##### Reading passage #####

Slower Multiprocess Sampling vs Sequential PyMC (v5.10.4)

Hello, I’m new to PyMC and Bayesian statistics, so forgive me if this is a dumb question.

I’m running a script that does MCMC sampling using the NUTS sampler. The dataset is split into 2 groups (treatment and baseline), and each row represents the batch yield (%) of a batch. The rows are also labelled by year week, here is the number of batches per week:
image
Currently, my script runs iteratively per week using a while loop where the data accumulates. So, for example, 1st loop iteration would run on 2023W35, then the next would run on 2023W35 + 2023W36 (so in this case, 2120 rows of data) and so on. The issue I’m running into is that when sampling on 4 chains, setting cores = 1 runs a lot faster than setting cores = 4. It seems that for each loop iteration when multiprocessing, it gets stuck at this stage for around 80 seconds:
image
and then multiprocess sampling runs as expected, taking around 10 seconds per iteration. However, when I run it sequentially (cores = 1) it doesn’t get stuck at the previously mentioned stage at all and runs sequential sampling normally, which takes around 7 seconds per iteration. I want to eventually run this script on much larger datasets (longer date range and more data per week) and I don’t want to rely on sequential sampling because I tried it once and it took over 10 hours to run. I would expect multiprocessing to be much faster, but it doesn’t seem to be the case here. Here are my computer specs:
image
I’m running this in vscode but also ran into this issue when running on spyder. Does anyone know why I might be having this issue? I can provide more info about my code if needed.

#####

• Task requirements:
According to the forum post on PyMC sampling, why does the poster want to avoid relying on sequential sampling?

##### Material #####

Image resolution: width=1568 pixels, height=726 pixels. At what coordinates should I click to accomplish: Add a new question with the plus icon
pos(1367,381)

#####
##### Material #####

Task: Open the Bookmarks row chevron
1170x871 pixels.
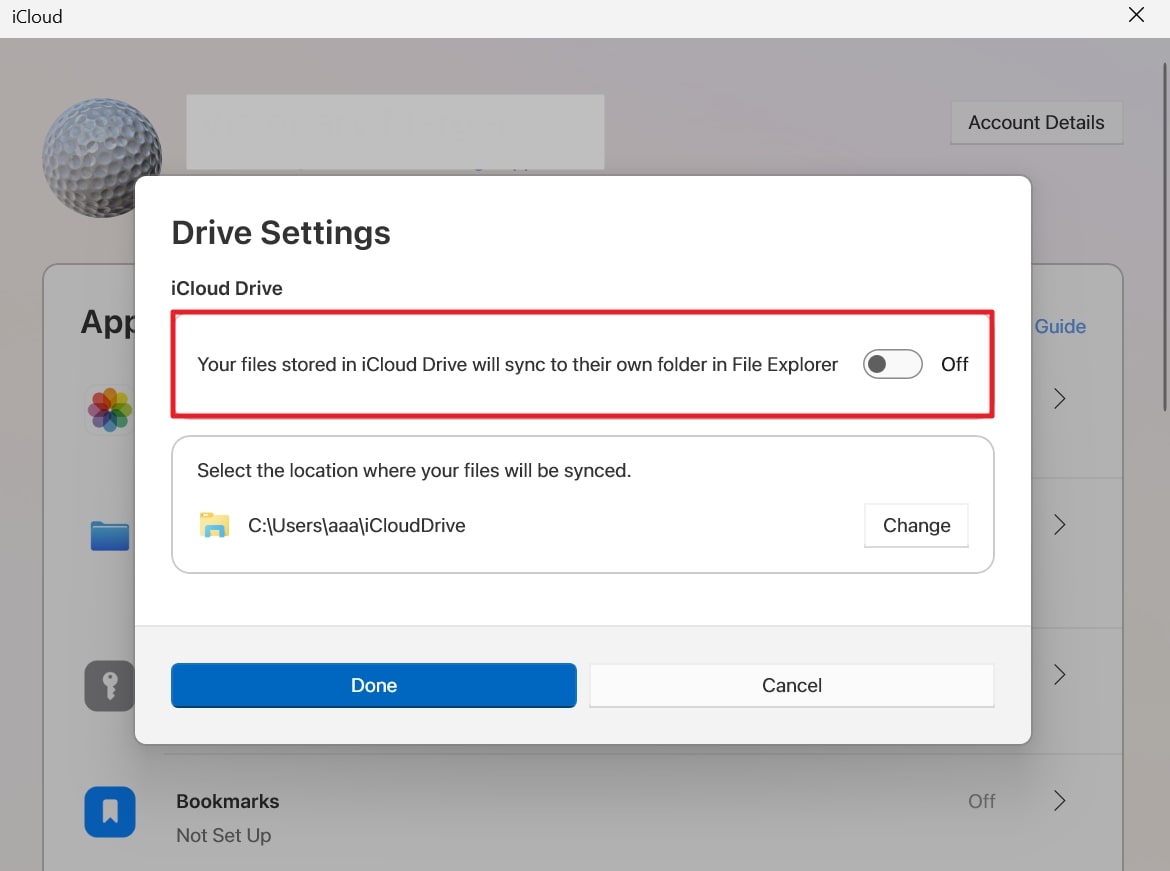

#####

• Solution for this exercise:
The poster wants to run the script on much larger datasets eventually, and a sequential run they tried once took over 10 hours.